El punk que desde siempre me interesó se reduce a una serie de grupos y sucede en un periodo de tiempo que va da de 1976 a 1978. The Clash, The Damned, Buzzcocks y, por encima de todo, los Sex Pistols, que eran los que mejor escenificaban toda esa rabia. Muchas décadas después, y dejando al margen la música que produjeron los citados grupos y alguna otra honrosa excepción, lo que más me interesa del punk es aquello que propició. Por ejemplo, la irrupción de personajes femeninos que ocuparon un espacio de una manera que hasta entonces era inédita. Siouxsie, por ejemplo, procede de esa escena, pero la música que hizo ya iba mucho más allá del rock & roll bronco y continuista de los Pistols. Los Pistols eran una consecuencia de Stooges, MC5 y Ramones. Lo que hacían Siouxsie & the Banshees buscaba ir mucho más allá en lo musical.
Una buena parte de lo que conocemos como punk es responsabilidad de una mujer, la diseñadora de moda Vivienne Westwood.
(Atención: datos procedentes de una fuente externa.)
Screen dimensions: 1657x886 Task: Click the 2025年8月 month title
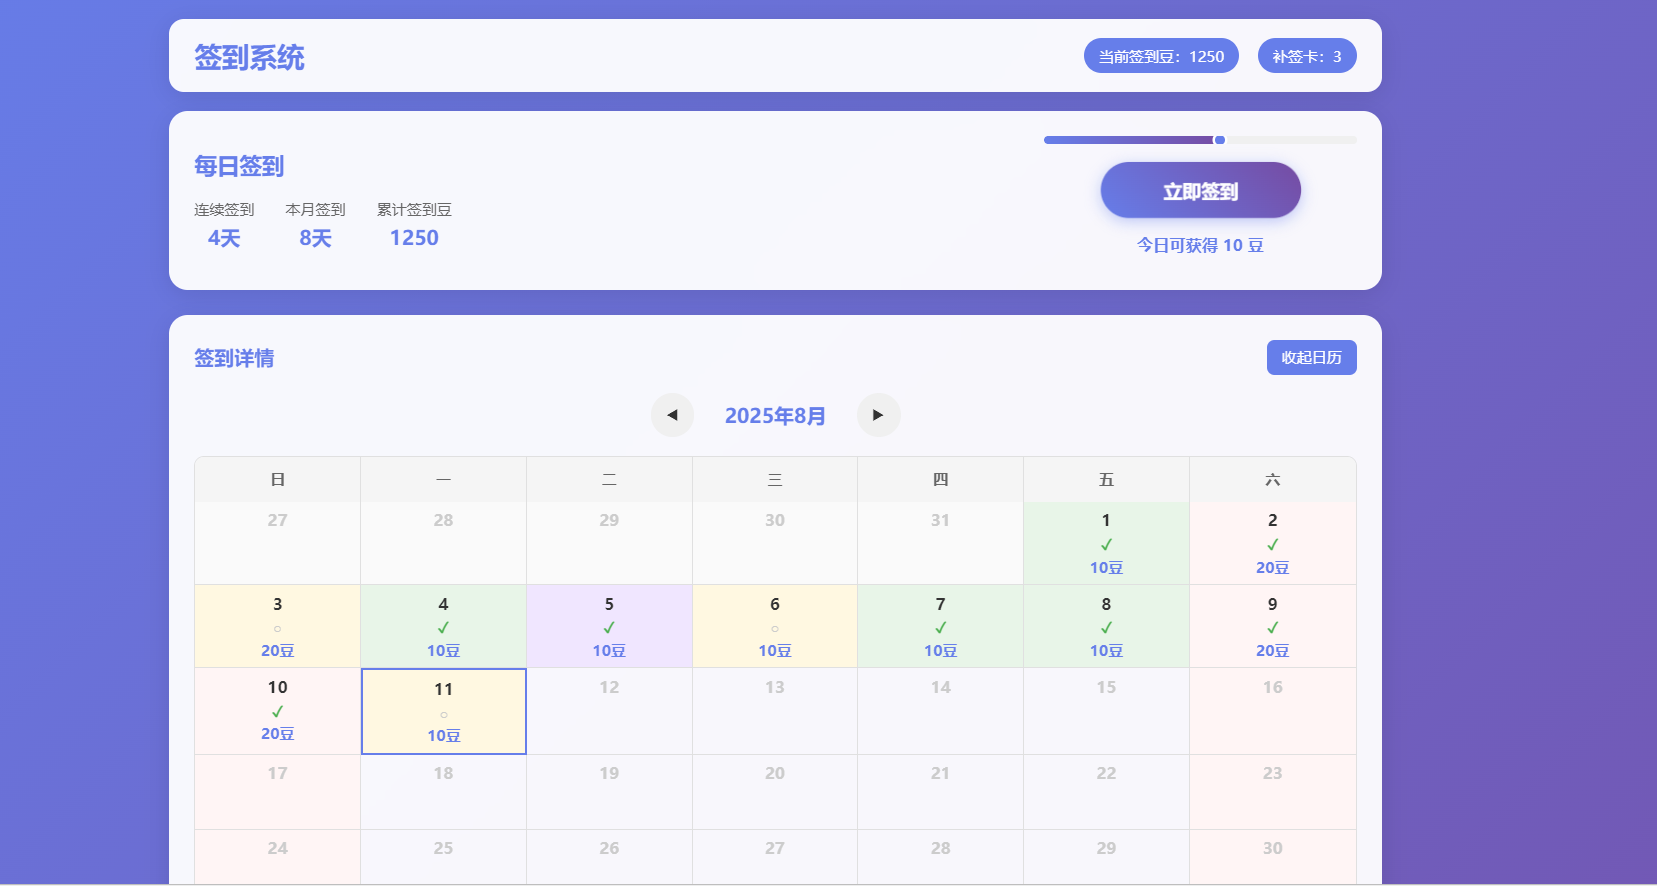(775, 416)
Ella creó la ropa de batalla que vistieron los jóvenes airados de la Inglaterra del 76 cuando descubrieron que no tenían ninguna posibilidad de prosperar salvo que les tocara la lotería o atracaran un banco. Los pobres iban a seguir siéndolo hicieran lo que hicieran y el mánager Malcolm McLaren, que era muy listo, se encargó se sacarle provecho a toda esa energía negativa. Todo esto aparece contado en Dios salva a los Sex Pistols, el primer libro que se escribió sobre la banda y que 43 años después sigue siendo una crónica electrizante, así que gracias una vez más a Contra Ediciones por rescatarla -traduce Ibon Errazkin- al castellano.
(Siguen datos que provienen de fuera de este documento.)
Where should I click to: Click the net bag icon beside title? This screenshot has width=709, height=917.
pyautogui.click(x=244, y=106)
Leyendo Dios salve a los Sex Pistols me sobreviene esa nostalgia juvenil que aparece cada vez que veo un documental o leo un artículo sobre ellos. Regreso a ese momento, que yo viví de lejos y en diferido -porque aquí la información llegaba como llegaba, lenta, tarde y a veces mal- en el que el orden establecido parecía peligrar por culpa de unos gamberros que hacían que los Stones de 1967 parecieran uno párvulos. Sus peinados, sus ropas, sus muecas, su desprecio hacia todo lo que importaba en el mundo adulto, incluso al propio reino del rock, que se vio cuestionado durante esos meses de, parafraseando un titular de The Sun sobre el grupo, furia y porquería. La tipografía y los collages de Jamie Reid, compañero de universidad de McLaren, ofrecían una estética perfecta y recuperaban las proclamas de Guy Debord y las técnicas dadaístas para cuestionarnos una realidad que, igual que ahora, era un puto asco. Pero al menos entonces, ellos te ofrecían una alternativa para sobrellevarlo: joder a los que nos joden, aunque solamente sea molestando.